Friesdorfer Freibad

Zukunft des Sprungturms im Friesi ungewiss

Seine Zukunft ist noch ungewiss: Der Sprungturm im Friesdorfer Freibad.

Seine Zukunft ist noch ungewiss: Der Sprungturm im Friesdorfer Freibad.

Friesdorf. Noch ist nicht klar, wie es um die Zukunft des Sprungturms im Friesdorfer Freibad steht. Das Problem: Das Sprungbecken ist nicht tief genug. Es fehlen zehn Zentimeter.

Wie berichtet, soll das „Friesi“ im Winter mit einer Traglufthalle ummantelt werden, damit der Betrieb ganzjährig weitergehen kann. Davon sollen vor allem Schulen und Vereine profitieren, die derzeit unter der Schließung des Kurfürstenbads leiden. Die Berliner Firma Paranet, die der Stadt für vier Jahre eine drahtseilgestützte Traglufthalle vermieten wird, sieht – wie berichtet – kein Problem damit, den Drei-Meter-Turm zu überdachen. Das Sport- und Bäderamt sowie das Städtische Gebäudemanagement (SGB) können allerdings noch keine Angaben dazu machen, heißt es aus dem Presseamt.
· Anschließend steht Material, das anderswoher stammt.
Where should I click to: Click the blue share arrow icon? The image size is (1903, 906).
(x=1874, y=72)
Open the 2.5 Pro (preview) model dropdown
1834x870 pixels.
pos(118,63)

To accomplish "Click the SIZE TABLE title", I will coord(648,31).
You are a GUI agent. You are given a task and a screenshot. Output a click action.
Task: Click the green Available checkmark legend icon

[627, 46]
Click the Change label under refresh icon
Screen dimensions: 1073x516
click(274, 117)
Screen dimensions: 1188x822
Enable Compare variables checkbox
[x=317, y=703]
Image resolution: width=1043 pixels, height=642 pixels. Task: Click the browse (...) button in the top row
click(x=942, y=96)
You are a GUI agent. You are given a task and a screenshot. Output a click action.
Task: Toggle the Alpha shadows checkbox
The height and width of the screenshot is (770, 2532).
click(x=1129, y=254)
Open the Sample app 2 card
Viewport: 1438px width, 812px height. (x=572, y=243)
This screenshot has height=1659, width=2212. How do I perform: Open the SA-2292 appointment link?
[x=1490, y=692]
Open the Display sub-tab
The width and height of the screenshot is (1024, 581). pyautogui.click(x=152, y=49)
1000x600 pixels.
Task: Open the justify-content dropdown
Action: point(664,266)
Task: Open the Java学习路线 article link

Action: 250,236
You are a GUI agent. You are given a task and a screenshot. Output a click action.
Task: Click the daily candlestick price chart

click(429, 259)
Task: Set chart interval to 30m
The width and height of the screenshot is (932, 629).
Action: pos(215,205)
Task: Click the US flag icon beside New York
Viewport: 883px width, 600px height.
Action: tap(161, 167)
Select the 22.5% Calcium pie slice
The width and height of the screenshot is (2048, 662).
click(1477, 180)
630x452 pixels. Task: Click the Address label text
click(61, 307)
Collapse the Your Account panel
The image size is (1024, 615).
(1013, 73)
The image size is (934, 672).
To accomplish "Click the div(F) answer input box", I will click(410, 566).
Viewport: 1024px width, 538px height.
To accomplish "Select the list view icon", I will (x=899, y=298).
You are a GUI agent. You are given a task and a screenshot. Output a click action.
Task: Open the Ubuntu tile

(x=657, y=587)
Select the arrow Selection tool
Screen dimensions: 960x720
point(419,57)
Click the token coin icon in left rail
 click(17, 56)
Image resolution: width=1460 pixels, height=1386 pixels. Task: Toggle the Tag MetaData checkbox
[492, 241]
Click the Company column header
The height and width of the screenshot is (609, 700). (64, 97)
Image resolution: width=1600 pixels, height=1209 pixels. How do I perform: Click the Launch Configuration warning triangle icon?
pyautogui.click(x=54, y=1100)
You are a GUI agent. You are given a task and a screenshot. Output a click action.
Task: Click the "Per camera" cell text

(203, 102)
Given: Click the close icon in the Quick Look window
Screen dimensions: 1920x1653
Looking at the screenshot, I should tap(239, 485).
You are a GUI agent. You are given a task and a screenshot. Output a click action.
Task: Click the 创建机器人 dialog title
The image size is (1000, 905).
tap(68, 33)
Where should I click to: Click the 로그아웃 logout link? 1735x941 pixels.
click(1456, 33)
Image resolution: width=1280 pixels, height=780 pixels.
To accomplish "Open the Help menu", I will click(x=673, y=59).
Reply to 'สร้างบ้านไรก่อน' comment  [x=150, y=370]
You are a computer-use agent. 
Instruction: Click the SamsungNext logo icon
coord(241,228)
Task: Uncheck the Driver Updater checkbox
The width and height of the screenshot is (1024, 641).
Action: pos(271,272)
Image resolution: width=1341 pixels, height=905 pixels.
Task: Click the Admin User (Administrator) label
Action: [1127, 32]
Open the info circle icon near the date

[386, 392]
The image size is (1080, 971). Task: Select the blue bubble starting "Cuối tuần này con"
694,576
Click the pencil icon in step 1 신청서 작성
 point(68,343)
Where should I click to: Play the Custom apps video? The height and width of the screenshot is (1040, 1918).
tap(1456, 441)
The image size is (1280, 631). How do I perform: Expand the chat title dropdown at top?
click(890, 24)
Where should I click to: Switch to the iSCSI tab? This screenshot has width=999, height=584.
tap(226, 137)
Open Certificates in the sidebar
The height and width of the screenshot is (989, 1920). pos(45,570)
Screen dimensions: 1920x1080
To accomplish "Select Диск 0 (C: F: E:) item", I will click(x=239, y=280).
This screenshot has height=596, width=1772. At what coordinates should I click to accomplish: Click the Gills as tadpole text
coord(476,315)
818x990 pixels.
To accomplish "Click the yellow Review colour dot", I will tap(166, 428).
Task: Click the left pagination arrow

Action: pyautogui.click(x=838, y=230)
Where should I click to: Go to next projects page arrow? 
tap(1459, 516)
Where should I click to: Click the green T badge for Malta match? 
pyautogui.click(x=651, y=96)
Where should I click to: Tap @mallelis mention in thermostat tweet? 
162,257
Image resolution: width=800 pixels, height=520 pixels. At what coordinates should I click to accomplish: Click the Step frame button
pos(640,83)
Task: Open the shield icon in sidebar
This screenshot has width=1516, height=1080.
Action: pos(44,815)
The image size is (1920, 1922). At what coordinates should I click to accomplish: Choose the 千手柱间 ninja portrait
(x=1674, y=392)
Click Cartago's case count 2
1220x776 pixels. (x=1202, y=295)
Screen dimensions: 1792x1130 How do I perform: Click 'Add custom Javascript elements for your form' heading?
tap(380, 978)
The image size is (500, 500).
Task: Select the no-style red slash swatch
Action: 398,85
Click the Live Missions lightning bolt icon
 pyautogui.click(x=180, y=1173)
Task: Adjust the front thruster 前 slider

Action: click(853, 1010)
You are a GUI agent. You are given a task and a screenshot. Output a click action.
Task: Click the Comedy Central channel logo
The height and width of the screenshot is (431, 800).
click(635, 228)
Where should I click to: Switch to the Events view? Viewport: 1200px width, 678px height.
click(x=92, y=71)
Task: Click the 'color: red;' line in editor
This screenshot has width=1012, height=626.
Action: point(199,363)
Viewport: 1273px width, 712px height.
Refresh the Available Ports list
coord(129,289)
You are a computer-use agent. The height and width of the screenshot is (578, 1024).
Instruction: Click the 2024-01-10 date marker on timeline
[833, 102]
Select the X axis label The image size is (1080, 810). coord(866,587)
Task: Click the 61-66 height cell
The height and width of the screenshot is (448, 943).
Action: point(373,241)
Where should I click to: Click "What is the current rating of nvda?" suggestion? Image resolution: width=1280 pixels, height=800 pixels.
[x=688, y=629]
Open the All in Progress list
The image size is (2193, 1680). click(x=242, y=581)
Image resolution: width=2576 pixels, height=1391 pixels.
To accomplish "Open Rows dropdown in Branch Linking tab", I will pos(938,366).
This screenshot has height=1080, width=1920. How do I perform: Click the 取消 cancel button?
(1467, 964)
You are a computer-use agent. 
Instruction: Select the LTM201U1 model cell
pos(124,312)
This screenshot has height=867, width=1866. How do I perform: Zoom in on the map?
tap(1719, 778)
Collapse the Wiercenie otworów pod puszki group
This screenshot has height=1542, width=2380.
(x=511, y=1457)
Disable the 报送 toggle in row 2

Es gibt auch noch ein grundsätzliches Problem, mit dem sich bereits die Politiker in der Bezirksvertretung Bad Godesberg beschäftigt haben: Bei der Höhe des Turms ist eine Wassertiefe von 3,80 Meter vorgeschrieben, im „Friesi“ sind es aber nur 3,70 Meter. Das funktioniert schon seit 14 Jahren, war aber nie aufgefallen. Jetzt geht es darum, ob der Beckenrand äußerst aufwendig um zehn Zentimeter angehoben wird oder ein neuer, 20 Zentimeter niedrigerer Sprungturm angeschafft wird.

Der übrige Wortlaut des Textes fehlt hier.